You might be wondering if unvaccinated international travelers can visit the Philippines. Yes, definitely they can. But here’s the catch. Unvaccinated travelers need to undergo a 14-day facility-based and preorganized hotel quarantine upon arrival to the country. On the fifth day of the quarantine, they are required to have an RT-PCR test.

Once a negative test result was released, they are allowed to leave the Philippines quarantine facility but are requested to stay inside their chosen accommodation for self-monitoring until the 14th day. The Barangay Health Emergency Response Team (BHERT) in the Philippines closely monitors them.

However, those who tested positive in RT-PCR are given appropriate medical treatment inside the COVID-19 quarantine facility and be allowed to leave the facility only when they are completely COVID-free.

Depending on the COVID-19 restrictions of tourist destinations in the Philippines, unvaccinated and partially vaccinated tourists must present a negative RT-PCR or antigen result upon entrance.

Here is the latest update of Philippines International Travel Information.

Outbound - All foreign nationals may now fly out of the country at any time, subject to the availability of flights and quarantine restrictions of their country of destination. Departing passengers should arrive at the Ninoy Aquino International Airport (NAIA) at least 3 before the departure schedule for the check-in procedure.

NOTE : The NAIA personnel implement follow tight health measures and protocols to ensure the safety of all passengers.
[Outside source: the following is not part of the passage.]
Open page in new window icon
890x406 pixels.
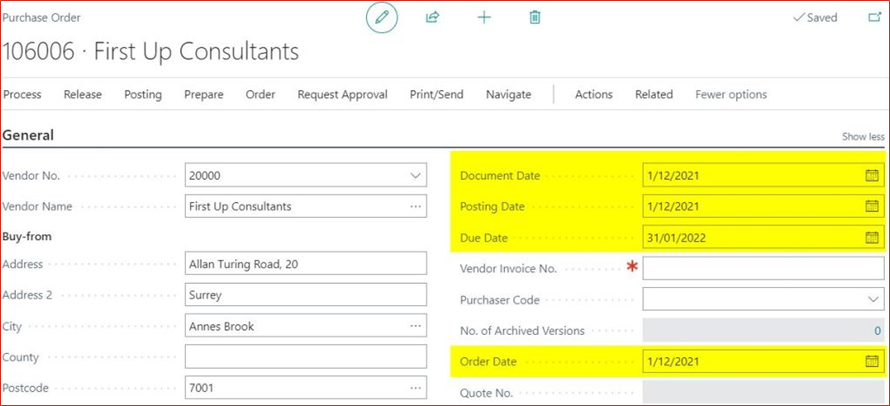[x=874, y=18]
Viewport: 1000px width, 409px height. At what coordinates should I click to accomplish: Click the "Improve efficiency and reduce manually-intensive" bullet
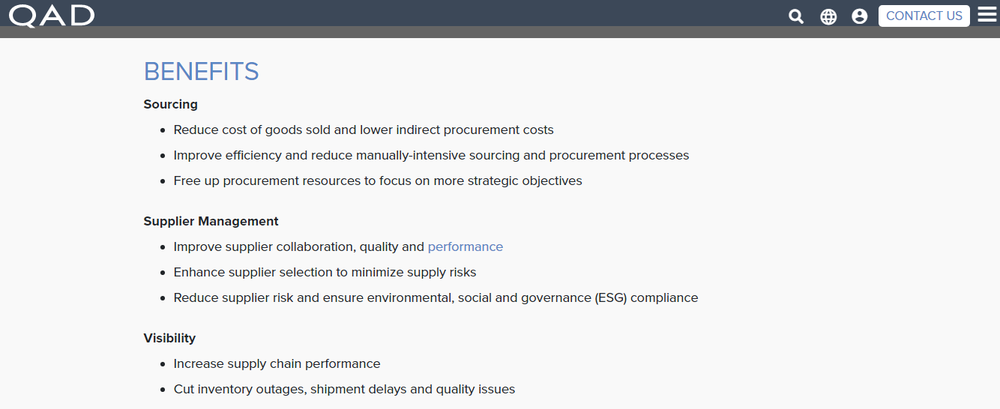431,156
These include wearing face masks and shields during the flight, temperature checks, regular sanitation of frequently touched facilities and areas, and mandatory safety announcements.
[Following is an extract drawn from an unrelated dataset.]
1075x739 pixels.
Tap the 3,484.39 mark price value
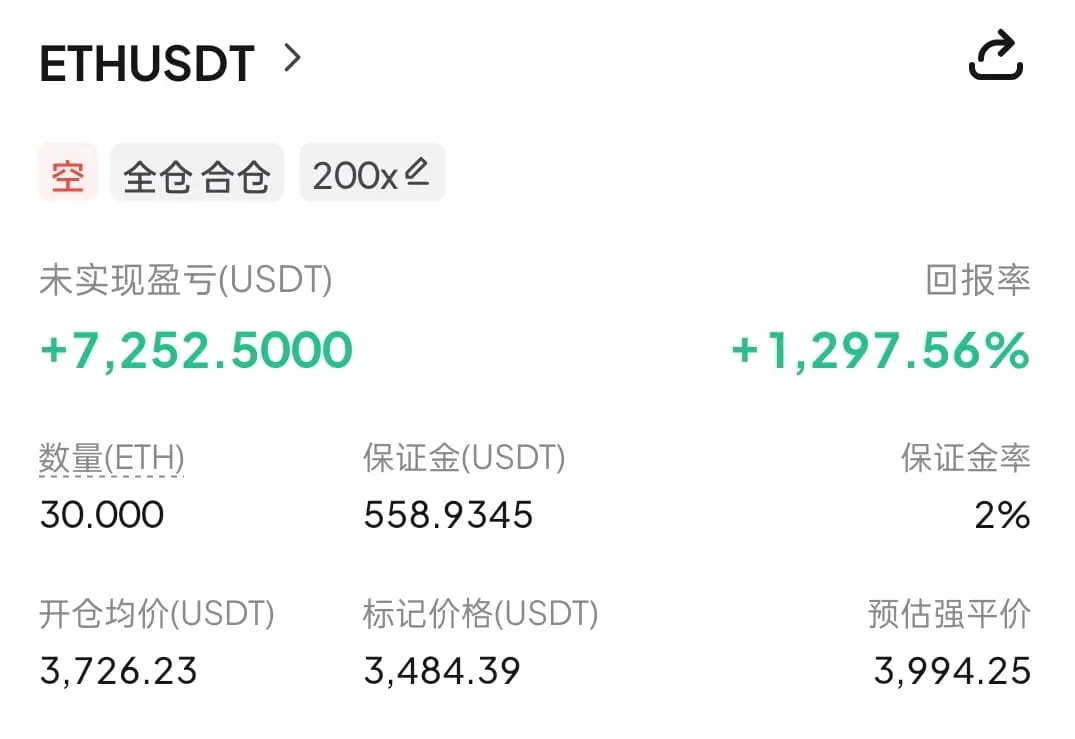[x=442, y=670]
COVID-19 Useful Links for Local and International Visitors in the Philippines

As you know, fighting against the challenges of the COVID-19 pandemic demands collaboration from public and private health partners, locals, and international tourists.
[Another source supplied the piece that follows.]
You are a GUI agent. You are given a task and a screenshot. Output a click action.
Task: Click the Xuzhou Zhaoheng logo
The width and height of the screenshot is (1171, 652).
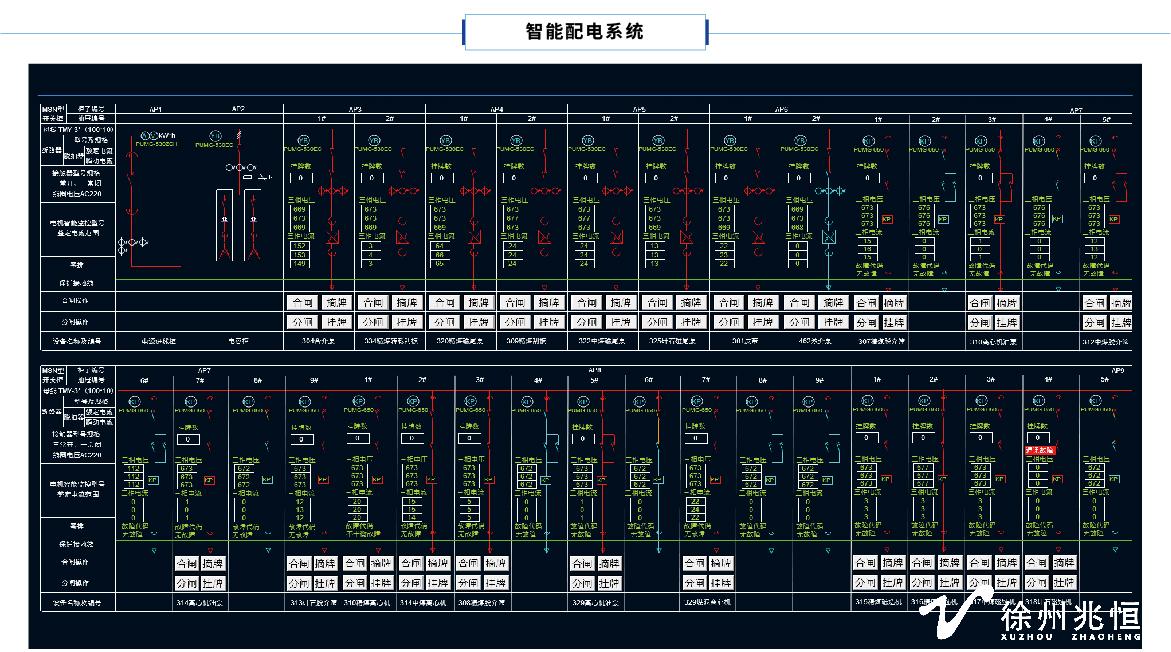tap(1030, 620)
For this reason, the Philippines government, through the Department of Health (DOH), launched the DOH COVID-19 hotline (Philippines Official COVID-19 Hotline 02 894-COVID or 02 894-26843).

These links intensify everyone’s capacity to control the spread of the infection. It also helps empower health authorities to detect the virus and provide medical assistance and treatment to suspected COVID-19 cases in the Philippines.

Contact Tracing App: TRAZE Contact App
COVID-19 Tracker: COVID-19 Tracker | Department of Health (DOH)
Department of Health: https://doh.gov.ph/
Department of Tourism Hotline: 1-386
DOT Official Facebook Page: Department of Tourism – Philippines | Facebook
Inter-Agency Task Force (IATF) Resolutions: IATF Resolutions | IATF
Philippines Travel Advisory: https://philippines.travel/safeph
US Embassy in the Philippines: COVID-19 and Travel Information
World Health Organization Travel Advice: https://www.who.int/travel-advice

Philippines Air Flights Travel Rules and Advisories

COVID-19 pandemic has changed the world’s economy and has massively impacted travel including flight transfers. The Philippines government issued precautionary measures and placed new mandatory protocols and travel requirements at the airport and airline facilities. You need to be informed of these travel rules and advisories to ensure convenience when traveling to the Philippines.


Cebu Pacific Airlines:https://www.cebupacificair.com/pages/travel-info/covid-travel-reminders/where-we-fly

Air Asia Airlines:https://support.airasia.com/s/article/Travel-Requirements-Philippines?language=en_GB

SUMMARY - COVID-19 Pandemic in the Philippines

The Philippines is one of the many countries affected by COVID-19 pandemic. On July 3, 2022, the Philippine Department of Health reported around 3.7 billion confirmed cases and 61,000 deaths.

A decreased number of cases was expected because of the government’s efforts to have the majority of Filipinos vaccinated. The Philippine government never stops encouraging all its citizens to follow proper health protocols.

The local government units and other private agencies are working hard to fight against the pandemic and its effects on the lives of many Filipinos. As the Philippines allows international travels, be prepared to submit yourself to health requirements and protocols to be permitted to enter.